WHAT IS BEING ASKED: Starting at the line that contains "You are a GUI" and ending at the end of the entries, rewrite those lines in full, scaling every coordinate in the answers by 0.3 and rounding to whole numbers, with halves rounded up. Leave the pictures out of your answer.

Entries on finding words and elements:
'''

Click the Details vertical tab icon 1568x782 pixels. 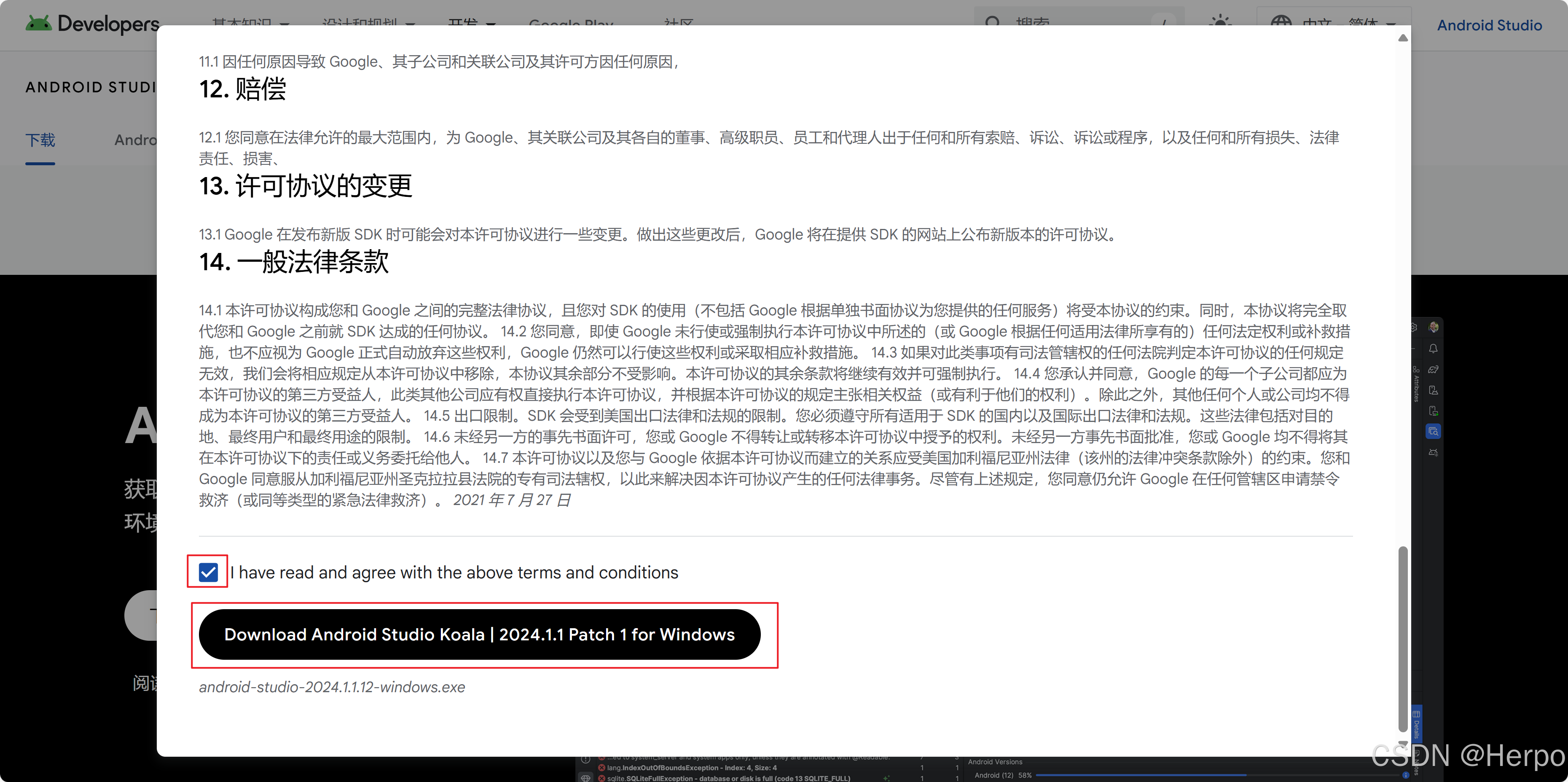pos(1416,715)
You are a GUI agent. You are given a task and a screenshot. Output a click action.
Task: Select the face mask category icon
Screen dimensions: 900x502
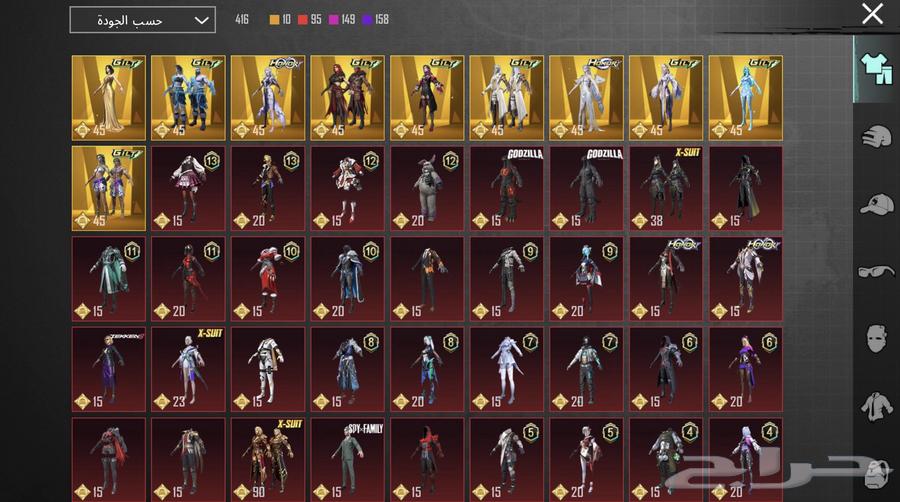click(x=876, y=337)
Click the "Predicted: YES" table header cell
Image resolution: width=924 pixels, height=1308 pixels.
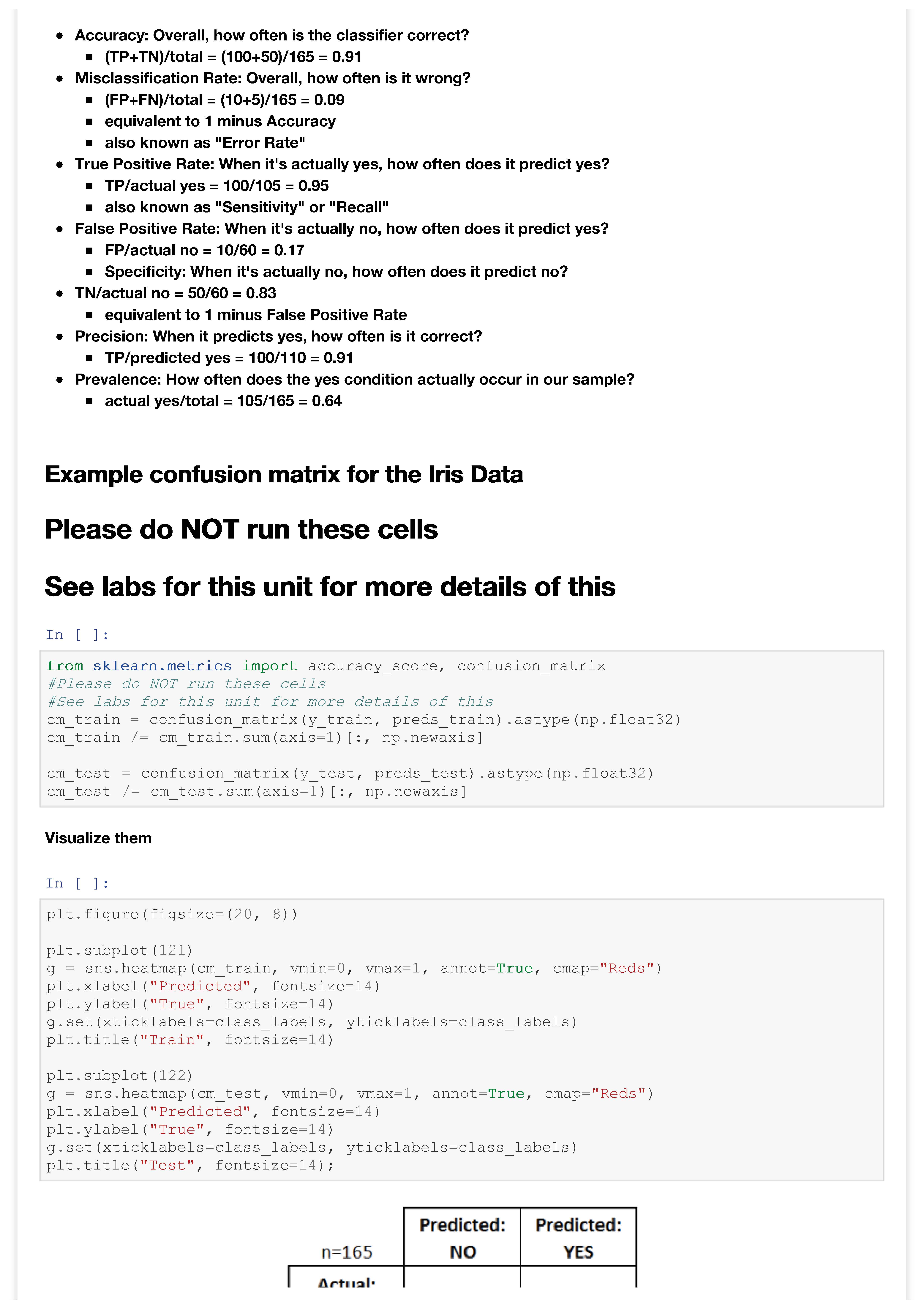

'''

EXPECTED ANSWER:
You are a GUI agent. You are given a task and a screenshot. Output a click action.
Task: Select the face mask category icon
Screen dimensions: 900x502
click(x=263, y=101)
Click the "Predicted: YES" table header cell
Image resolution: width=924 pixels, height=1308 pixels.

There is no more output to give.